### Activity:
Each entry must appear in the answer exactly as given.

### Data in this exercise:
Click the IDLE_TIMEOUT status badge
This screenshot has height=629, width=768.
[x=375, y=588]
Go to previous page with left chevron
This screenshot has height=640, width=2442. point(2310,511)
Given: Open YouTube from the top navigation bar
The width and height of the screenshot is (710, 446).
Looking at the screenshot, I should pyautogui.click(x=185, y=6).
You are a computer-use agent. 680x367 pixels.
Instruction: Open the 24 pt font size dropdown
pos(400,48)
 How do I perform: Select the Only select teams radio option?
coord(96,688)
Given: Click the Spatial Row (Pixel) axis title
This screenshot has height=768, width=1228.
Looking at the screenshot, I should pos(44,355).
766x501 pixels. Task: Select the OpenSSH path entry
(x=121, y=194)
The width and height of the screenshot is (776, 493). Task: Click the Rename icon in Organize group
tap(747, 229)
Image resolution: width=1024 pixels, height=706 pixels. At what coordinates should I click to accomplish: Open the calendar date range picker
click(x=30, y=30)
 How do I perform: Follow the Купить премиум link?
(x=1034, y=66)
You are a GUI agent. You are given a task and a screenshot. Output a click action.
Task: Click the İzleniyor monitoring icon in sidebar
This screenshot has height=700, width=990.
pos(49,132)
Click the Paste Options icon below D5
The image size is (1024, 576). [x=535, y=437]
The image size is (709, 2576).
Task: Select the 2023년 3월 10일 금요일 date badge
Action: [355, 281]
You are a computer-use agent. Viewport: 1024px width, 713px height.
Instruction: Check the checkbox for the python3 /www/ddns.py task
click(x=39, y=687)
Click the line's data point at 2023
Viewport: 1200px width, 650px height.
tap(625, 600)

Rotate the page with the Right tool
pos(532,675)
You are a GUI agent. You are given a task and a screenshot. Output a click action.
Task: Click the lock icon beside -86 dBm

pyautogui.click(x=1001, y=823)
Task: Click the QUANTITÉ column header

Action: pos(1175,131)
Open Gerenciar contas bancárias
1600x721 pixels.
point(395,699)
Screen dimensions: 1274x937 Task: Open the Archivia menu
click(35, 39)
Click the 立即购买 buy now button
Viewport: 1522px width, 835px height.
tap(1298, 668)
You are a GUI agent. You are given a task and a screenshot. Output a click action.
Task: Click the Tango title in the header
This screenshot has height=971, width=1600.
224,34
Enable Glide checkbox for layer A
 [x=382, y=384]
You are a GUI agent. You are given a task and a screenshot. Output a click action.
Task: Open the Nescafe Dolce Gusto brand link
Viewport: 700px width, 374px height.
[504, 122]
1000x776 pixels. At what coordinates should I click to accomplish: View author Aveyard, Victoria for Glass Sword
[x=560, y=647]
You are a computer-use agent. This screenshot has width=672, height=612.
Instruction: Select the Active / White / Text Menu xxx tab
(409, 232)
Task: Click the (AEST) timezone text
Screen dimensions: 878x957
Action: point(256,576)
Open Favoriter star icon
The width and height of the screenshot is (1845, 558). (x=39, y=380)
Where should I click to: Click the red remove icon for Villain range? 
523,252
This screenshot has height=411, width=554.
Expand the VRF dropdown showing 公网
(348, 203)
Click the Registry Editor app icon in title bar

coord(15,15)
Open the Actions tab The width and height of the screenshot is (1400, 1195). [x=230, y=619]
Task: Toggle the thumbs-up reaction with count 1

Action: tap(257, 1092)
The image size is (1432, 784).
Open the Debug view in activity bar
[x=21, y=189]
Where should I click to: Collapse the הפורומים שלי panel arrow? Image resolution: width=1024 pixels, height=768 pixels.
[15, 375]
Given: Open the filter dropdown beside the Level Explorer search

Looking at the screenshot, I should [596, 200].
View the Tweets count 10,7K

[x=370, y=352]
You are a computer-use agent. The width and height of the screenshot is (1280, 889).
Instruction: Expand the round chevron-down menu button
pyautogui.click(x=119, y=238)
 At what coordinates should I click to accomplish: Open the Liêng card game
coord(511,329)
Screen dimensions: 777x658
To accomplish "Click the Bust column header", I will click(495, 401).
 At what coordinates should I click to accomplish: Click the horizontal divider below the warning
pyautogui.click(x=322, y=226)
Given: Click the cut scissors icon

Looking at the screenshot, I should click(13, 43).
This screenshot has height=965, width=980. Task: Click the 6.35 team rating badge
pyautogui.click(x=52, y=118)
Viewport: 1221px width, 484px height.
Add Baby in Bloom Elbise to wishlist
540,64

### Output:
Click the IDLE_TIMEOUT status badge
This screenshot has height=629, width=768.
[x=375, y=588]
Go to previous page with left chevron
This screenshot has height=640, width=2442. point(2310,511)
Given: Open YouTube from the top navigation bar
The width and height of the screenshot is (710, 446).
Looking at the screenshot, I should pyautogui.click(x=185, y=6).
You are a computer-use agent. 680x367 pixels.
Instruction: Open the 24 pt font size dropdown
pos(400,48)
 How do I perform: Select the Only select teams radio option?
coord(96,688)
Given: Click the Spatial Row (Pixel) axis title
This screenshot has height=768, width=1228.
Looking at the screenshot, I should pos(44,355).
766x501 pixels. Task: Select the OpenSSH path entry
(x=121, y=194)
The width and height of the screenshot is (776, 493). Task: Click the Rename icon in Organize group
tap(747, 229)
Image resolution: width=1024 pixels, height=706 pixels. At what coordinates should I click to accomplish: Open the calendar date range picker
click(x=30, y=30)
 How do I perform: Follow the Купить премиум link?
(x=1034, y=66)
You are a GUI agent. You are given a task and a screenshot. Output a click action.
Task: Click the İzleniyor monitoring icon in sidebar
This screenshot has height=700, width=990.
pos(49,132)
Click the Paste Options icon below D5
The image size is (1024, 576). [x=535, y=437]
The image size is (709, 2576).
Task: Select the 2023년 3월 10일 금요일 date badge
Action: [355, 281]
You are a computer-use agent. Viewport: 1024px width, 713px height.
Instruction: Check the checkbox for the python3 /www/ddns.py task
click(x=39, y=687)
Click the line's data point at 2023
Viewport: 1200px width, 650px height.
tap(625, 600)

Rotate the page with the Right tool
pos(532,675)
You are a GUI agent. You are given a task and a screenshot. Output a click action.
Task: Click the lock icon beside -86 dBm

pyautogui.click(x=1001, y=823)
Task: Click the QUANTITÉ column header

Action: pos(1175,131)
Open Gerenciar contas bancárias
1600x721 pixels.
point(395,699)
Screen dimensions: 1274x937 Task: Open the Archivia menu
click(35, 39)
Click the 立即购买 buy now button
Viewport: 1522px width, 835px height.
tap(1298, 668)
You are a GUI agent. You are given a task and a screenshot. Output a click action.
Task: Click the Tango title in the header
This screenshot has height=971, width=1600.
224,34
Enable Glide checkbox for layer A
 [x=382, y=384]
You are a GUI agent. You are given a task and a screenshot. Output a click action.
Task: Open the Nescafe Dolce Gusto brand link
Viewport: 700px width, 374px height.
[504, 122]
1000x776 pixels. At what coordinates should I click to accomplish: View author Aveyard, Victoria for Glass Sword
[x=560, y=647]
You are a computer-use agent. This screenshot has width=672, height=612.
Instruction: Select the Active / White / Text Menu xxx tab
(409, 232)
Task: Click the (AEST) timezone text
Screen dimensions: 878x957
Action: point(256,576)
Open Favoriter star icon
The width and height of the screenshot is (1845, 558). (x=39, y=380)
Where should I click to: Click the red remove icon for Villain range? 
523,252
This screenshot has height=411, width=554.
Expand the VRF dropdown showing 公网
(348, 203)
Click the Registry Editor app icon in title bar

coord(15,15)
Open the Actions tab The width and height of the screenshot is (1400, 1195). [x=230, y=619]
Task: Toggle the thumbs-up reaction with count 1

Action: tap(257, 1092)
The image size is (1432, 784).
Open the Debug view in activity bar
[x=21, y=189]
Where should I click to: Collapse the הפורומים שלי panel arrow? Image resolution: width=1024 pixels, height=768 pixels.
[15, 375]
Given: Open the filter dropdown beside the Level Explorer search

Looking at the screenshot, I should [596, 200].
View the Tweets count 10,7K

[x=370, y=352]
You are a computer-use agent. The width and height of the screenshot is (1280, 889).
Instruction: Expand the round chevron-down menu button
pyautogui.click(x=119, y=238)
 At what coordinates should I click to accomplish: Open the Liêng card game
coord(511,329)
Screen dimensions: 777x658
To accomplish "Click the Bust column header", I will click(495, 401).
 At what coordinates should I click to accomplish: Click the horizontal divider below the warning
pyautogui.click(x=322, y=226)
Given: Click the cut scissors icon

Looking at the screenshot, I should click(13, 43).
This screenshot has height=965, width=980. Task: Click the 6.35 team rating badge
pyautogui.click(x=52, y=118)
Viewport: 1221px width, 484px height.
Add Baby in Bloom Elbise to wishlist
540,64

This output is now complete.